Women and minorities must both deal with implicit bias, a problem that is well-documented in the social-science literature, but one that has garnered little attention from the science sector until recently. Dean describes the problem of implicit bias in these terms: "People are most comfortable with people who think and look like themselves."
This type of bias cuts across all divides and has been shown to affect everything from basketball refereeing calls to hiring practices. In addition, a strong gender bias has been found in workplace scenarios, with both men and women consistently overrating men and underrating women in job qualifications (see Virginia Valian's chapter in Why Aren't More Women in Science? (eds S. J. Ceci and W. M. Williams); American Psychological Association Press, 2006).
An interesting case study accompanies this article; it's about 55 chemistry chairpersons who attended a workshop on gender disparity in their field:
Before the workshop, when participants were asked why women were not being recruited, hired and retained in their departments, the participants blamed factors largely beyond their control: too few women in the applicant pool, losing females to other departments and no money for recruiting both members of a couple.
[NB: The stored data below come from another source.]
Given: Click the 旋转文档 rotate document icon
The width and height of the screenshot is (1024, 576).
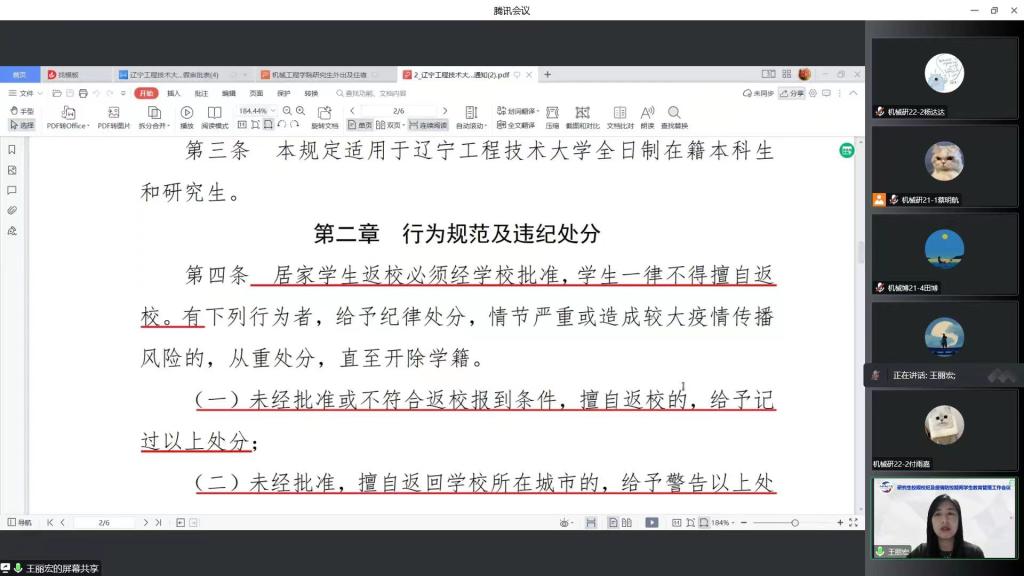Looking at the screenshot, I should tap(324, 117).
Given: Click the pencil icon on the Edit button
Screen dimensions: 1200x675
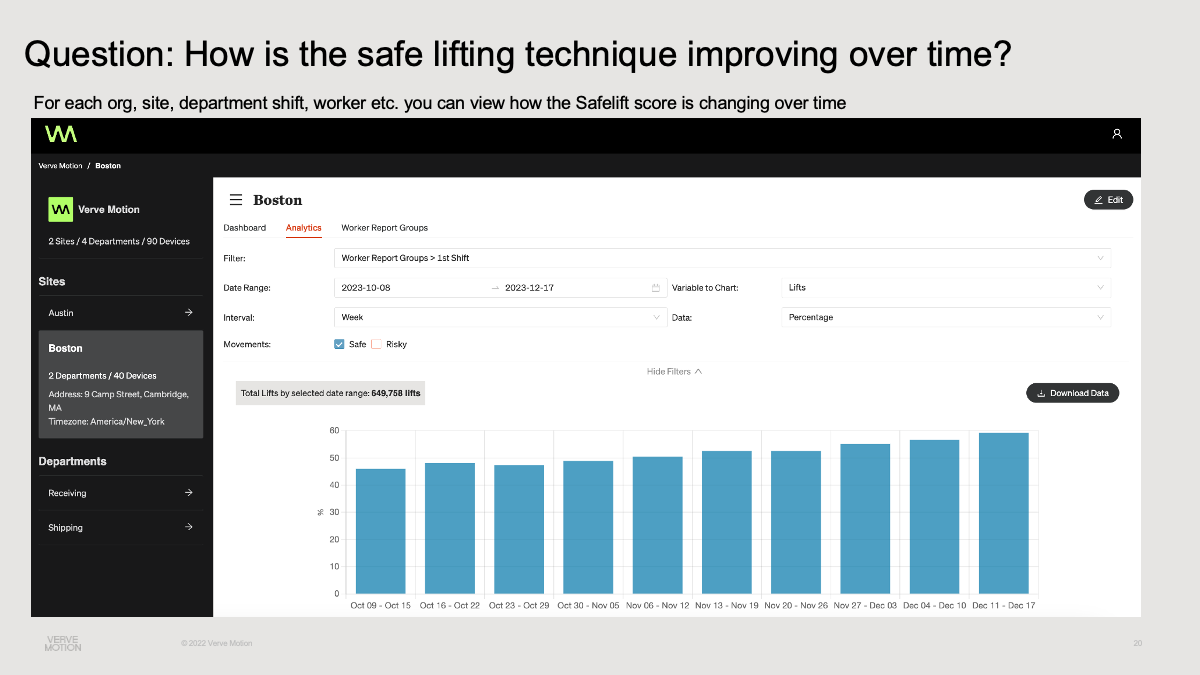Looking at the screenshot, I should [1098, 199].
After the training on implicit bias, participants were more likely to admit to a lack of commitment or downright opposition to hiring female faculty members, says Geraldine Richmond, a chemist at the University of Oregon in Eugene who is evaluating the workshop's impact.
Participants left with a commitment to implement at least two items within their departments or institutions, such as doubling the number of female applicants in the next faculty search, or advocating subsidized childcare. And the participants agreed to evaluate the effectiveness of their efforts in the future.